» **TASK STATEMENT**: For the listing below, work out the number of lines that hold "computer" and return that number alone.

» **RECORD EXCERPTS**:
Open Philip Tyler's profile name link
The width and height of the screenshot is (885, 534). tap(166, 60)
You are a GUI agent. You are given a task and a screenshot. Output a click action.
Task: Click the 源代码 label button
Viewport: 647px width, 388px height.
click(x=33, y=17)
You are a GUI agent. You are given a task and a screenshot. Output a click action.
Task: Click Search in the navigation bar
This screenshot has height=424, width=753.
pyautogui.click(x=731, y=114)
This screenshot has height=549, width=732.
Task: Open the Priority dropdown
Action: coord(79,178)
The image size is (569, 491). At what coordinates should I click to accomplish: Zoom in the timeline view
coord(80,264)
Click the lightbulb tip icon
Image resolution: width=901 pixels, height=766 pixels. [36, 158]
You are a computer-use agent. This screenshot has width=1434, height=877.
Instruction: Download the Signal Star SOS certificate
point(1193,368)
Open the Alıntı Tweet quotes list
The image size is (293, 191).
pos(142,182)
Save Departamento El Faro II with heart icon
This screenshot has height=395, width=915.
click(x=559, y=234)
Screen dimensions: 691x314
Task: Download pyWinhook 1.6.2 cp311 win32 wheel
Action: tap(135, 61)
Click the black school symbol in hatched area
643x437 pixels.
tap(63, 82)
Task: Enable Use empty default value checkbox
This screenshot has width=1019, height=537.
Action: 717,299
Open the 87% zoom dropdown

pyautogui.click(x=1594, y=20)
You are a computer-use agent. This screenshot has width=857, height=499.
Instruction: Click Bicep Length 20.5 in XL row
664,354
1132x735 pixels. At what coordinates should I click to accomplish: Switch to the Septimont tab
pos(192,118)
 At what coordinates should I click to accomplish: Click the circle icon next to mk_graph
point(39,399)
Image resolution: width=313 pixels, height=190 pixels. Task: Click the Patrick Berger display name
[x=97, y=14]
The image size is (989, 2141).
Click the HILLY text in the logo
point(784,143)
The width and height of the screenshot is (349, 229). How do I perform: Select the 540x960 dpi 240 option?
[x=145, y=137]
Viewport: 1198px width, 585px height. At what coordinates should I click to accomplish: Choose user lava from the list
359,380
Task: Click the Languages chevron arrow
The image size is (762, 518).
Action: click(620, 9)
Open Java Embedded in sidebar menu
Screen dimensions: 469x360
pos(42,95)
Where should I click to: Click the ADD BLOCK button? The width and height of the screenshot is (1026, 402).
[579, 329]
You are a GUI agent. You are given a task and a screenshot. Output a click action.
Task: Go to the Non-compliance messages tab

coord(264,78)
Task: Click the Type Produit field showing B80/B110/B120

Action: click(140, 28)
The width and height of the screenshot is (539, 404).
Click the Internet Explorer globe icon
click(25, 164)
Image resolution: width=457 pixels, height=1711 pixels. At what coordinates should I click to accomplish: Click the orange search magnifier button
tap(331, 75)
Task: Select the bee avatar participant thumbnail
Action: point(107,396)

» **RESPONSE FOR THIS EXERCISE**: 2